Affiliations: Springfield, IL
Dr. Hazelrigg is Professor and Chairman of the Division of Cardiothoracic Surgery, Southern Illinois University School of Medicine.
Correspondence to: Stephen R. Hazelrigg, MD, FCCP, Professor and Chairman, Division of Cardiothoracic Surgery, SIU School of Medicine, PO Box 19638, Springfield, IL 62794-9638; e-mail: firstname.lastname@example.org
The article by Alifano et al in this issue of CHEST (see page 1004) revisits a very interesting cause of secondary spontaneous pneumothorax, that of catamenial pneumothorax. As outlined in the article, this is a pneumothorax that is usually right sided and occurs in women within 72 h of menstruation. This has been considered a rare cause of spontaneous pneumothorax but interestingly accounted for 25% of the spontaneous pneumothoraces in women in this series (8 of 32 cases). The questions raised with regard to this disorder are as follows: (1) is the true incidence higher than we previously suspected, and (2) how best should we manage it?

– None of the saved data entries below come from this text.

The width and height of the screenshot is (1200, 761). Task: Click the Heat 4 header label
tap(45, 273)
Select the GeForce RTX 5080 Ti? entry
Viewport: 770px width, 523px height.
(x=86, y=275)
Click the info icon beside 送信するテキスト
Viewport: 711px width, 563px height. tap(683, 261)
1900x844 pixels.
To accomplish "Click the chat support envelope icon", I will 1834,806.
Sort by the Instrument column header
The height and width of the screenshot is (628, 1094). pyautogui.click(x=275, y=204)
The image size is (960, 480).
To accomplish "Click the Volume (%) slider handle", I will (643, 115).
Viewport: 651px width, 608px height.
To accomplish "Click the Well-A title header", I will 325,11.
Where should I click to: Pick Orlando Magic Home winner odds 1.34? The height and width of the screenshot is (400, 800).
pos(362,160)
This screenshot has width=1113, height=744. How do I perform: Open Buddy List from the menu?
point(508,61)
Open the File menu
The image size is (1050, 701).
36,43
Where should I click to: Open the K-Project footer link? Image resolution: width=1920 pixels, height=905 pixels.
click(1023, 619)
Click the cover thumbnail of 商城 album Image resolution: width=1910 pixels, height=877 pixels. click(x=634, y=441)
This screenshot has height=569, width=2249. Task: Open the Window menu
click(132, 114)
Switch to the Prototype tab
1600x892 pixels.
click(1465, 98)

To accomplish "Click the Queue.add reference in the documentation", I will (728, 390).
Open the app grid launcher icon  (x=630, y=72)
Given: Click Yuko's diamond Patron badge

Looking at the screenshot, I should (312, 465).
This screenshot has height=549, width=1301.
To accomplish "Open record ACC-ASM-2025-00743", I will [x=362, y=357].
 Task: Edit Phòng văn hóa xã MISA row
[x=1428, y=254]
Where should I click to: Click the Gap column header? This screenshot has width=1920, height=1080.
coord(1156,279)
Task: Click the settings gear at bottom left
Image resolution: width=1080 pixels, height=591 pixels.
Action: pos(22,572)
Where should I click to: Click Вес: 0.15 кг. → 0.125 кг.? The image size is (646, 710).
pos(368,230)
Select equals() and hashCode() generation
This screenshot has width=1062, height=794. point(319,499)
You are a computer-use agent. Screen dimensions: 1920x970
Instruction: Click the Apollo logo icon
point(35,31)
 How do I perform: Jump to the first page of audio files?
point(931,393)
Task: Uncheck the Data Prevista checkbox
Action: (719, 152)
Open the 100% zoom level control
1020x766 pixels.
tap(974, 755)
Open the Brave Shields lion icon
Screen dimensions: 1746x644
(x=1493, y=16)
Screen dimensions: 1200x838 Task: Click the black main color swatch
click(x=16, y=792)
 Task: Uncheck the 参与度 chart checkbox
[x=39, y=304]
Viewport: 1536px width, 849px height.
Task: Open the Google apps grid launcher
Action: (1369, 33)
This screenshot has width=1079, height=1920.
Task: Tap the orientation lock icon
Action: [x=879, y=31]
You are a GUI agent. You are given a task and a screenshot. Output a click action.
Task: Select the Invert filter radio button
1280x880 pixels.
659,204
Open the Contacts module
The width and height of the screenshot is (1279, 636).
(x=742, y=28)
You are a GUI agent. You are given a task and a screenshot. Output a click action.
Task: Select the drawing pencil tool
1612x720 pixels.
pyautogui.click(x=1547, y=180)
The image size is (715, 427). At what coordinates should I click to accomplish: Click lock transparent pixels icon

There have typically been described two mechanisms for pneumothorax related to endometriosis. The most common is the movement of endometrial implants to the right diaphragm. They preferentially go there because of the recognized peritoneal circulation up from the pelvis to the right side. These implants then create channels or “holes” through the diaphragm that will allow further implants to move into the chest or allow the transgression of air. The presumed timing of the pneumothorax around menstruation is postulated to occur because of the passage of the cervical mucous plug that allows the retrograde movement of air. Studies have documented pneumoperitoneum at the same time as the pneumothorax.1
There are other possible causes of “holes” developing in the diaphragm (ie, congenital) and theoretically pneumothoraces in women could occur at the same time in any scenario where a “hole” exists through the diaphragm. Hence, not all cases must have evidence of endometriosis. The second and much less frequent cause of endometrial implants in the chest is through venous implants that lodge in the lung itself.
It is possible that the frequency with which diaphragmatic holes contribute to a pneumothorax in women is more prevalent than previously thought. Prior to thoracoscopy, the most common surgical approach was through an axillary thoracotomy, which would not allow visualization of the diaphragm. There is always a 5 to 15% incidence of finding no clear pathology to account for the pneumothorax. Even so, I suspect that this series incidence of 25% is much higher than will be typically found.
Treatment usually involves achieving two goals, closure of the holes and hormone treatment for the endometriosis. The options for closure of the holes is to perform pleurodesis of the chest, resect the portion of the diaphragm involved, or suture closed the individual holes. We must individualize our treatment based on each case. Those with multiple holes over a large area of the diaphragm would seem best suited to pleurodesis (mechanic or chemical, ie, talc). Localized areas may be resected or sutured. Resection using endoscopic staplers should be approached cautiously, as we have had one instance of disruption of the staple line and subsequent herniation. The thick tissue loads are probably most appropriate, and large resection should probably be sutured or patched with a prosthetic material.
Based on this article, it is probably warranted to consider this diagnosis in all young women with spontaneous pneumothorax, especially those on the right side. Evaluation of the diaphragm is easily done with the thoracoscope and if holes or endometrial implants are seen, they should be managed in one of the methods described.